The zeta potential of a molecule is an important property in the food industry, since the electrostatic potential of a material governs its ability to interact through ionic forces with other molecules in solution. In particular, emulsions that are kept in solutions with a high magnitude of the zeta potential are shown to be more stable over time, as the electrostatic repulsive forces of protein far from its isoelectric point can help prevent oil globule coalescence over time. However, modeling the zeta potential of protein is difficult given the anisotropy of protein molecules, the shifts in amino acid side chain ionization across pH, and understanding at what distance to measure the zeta potential from the molecular surface to accurately capture the shear plane between the particle and solvent under flow. In this work, we use the Poisson-Boltzmann Equation to model the net electrostatic surface potential of pea vicilin and legumin. We then use a weighted average of these globular proteins to predict the measured zeta potential in pea protein.

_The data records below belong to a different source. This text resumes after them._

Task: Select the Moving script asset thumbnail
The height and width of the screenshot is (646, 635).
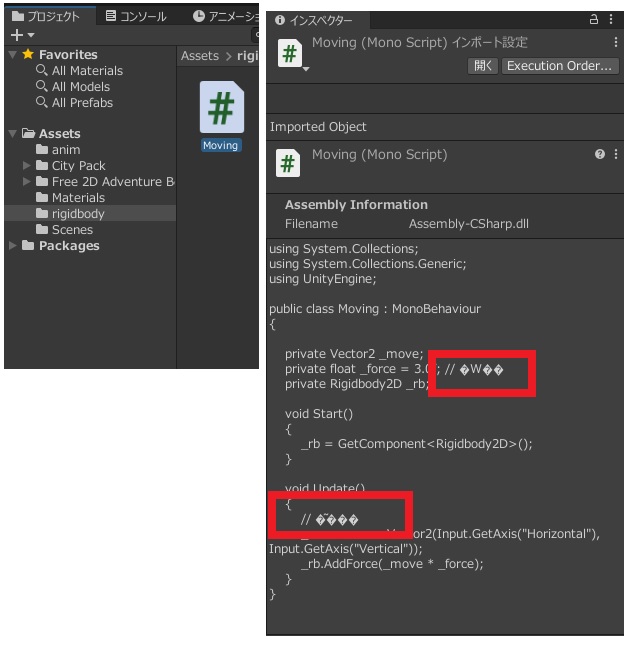Action: tap(220, 108)
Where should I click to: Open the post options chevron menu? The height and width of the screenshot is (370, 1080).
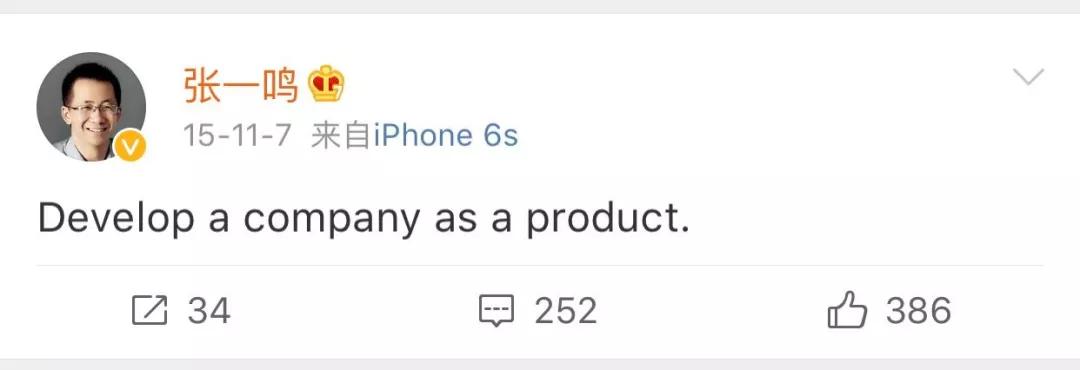1028,76
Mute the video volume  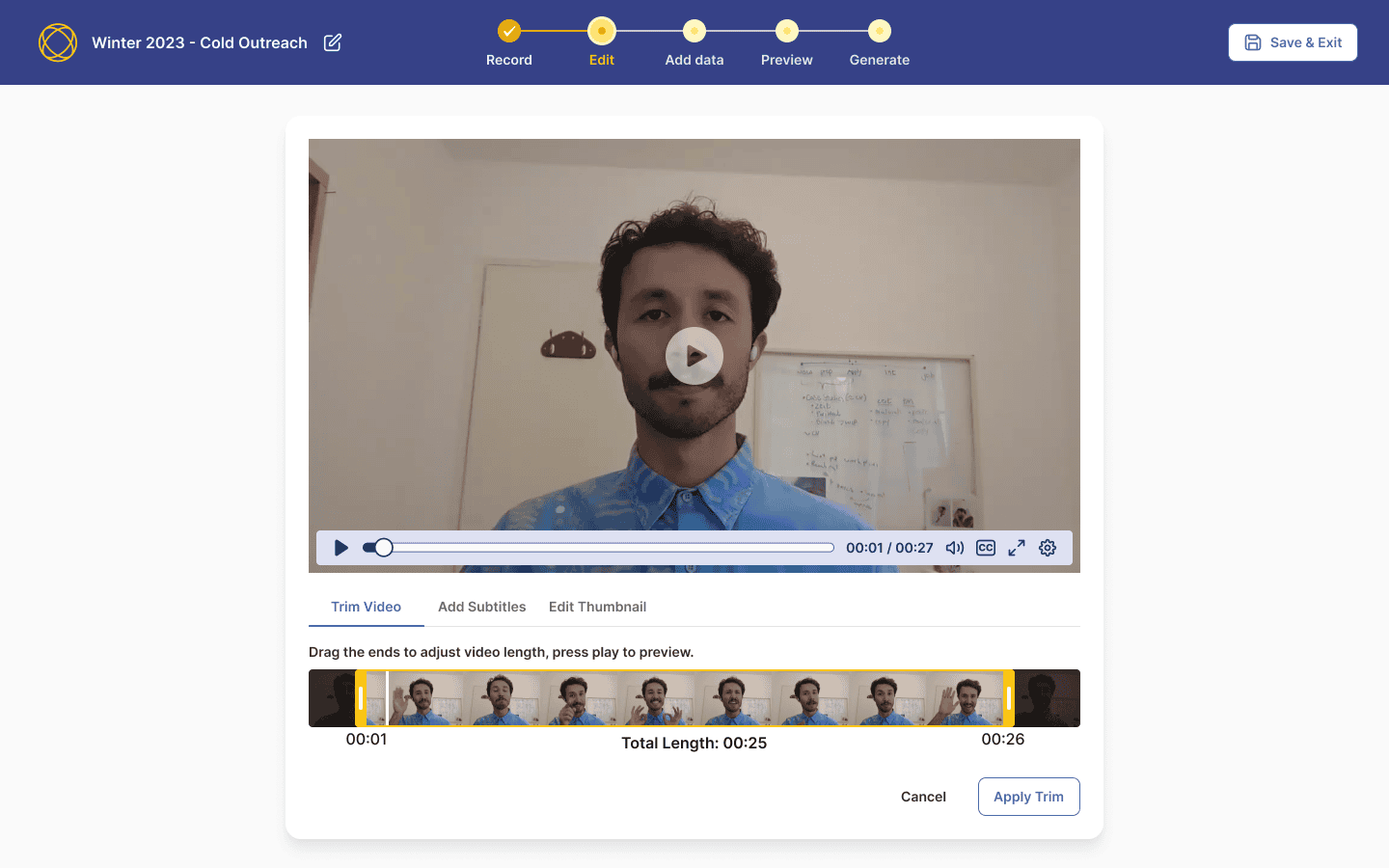tap(955, 548)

The R2 between the bioinformatically modeled net surface charge and the measured commercial isolate zeta potential is 0.987 between pH 2.50 and 9.50, and this equation predicted the zeta potential of a different commercial pea protein isolate with a standard error of 0.040. This shows that using the Poisson-Boltzmann Equation to solve for the net electrostatic surface potential, it is possible to accurately estimate the zeta potential of pea protein.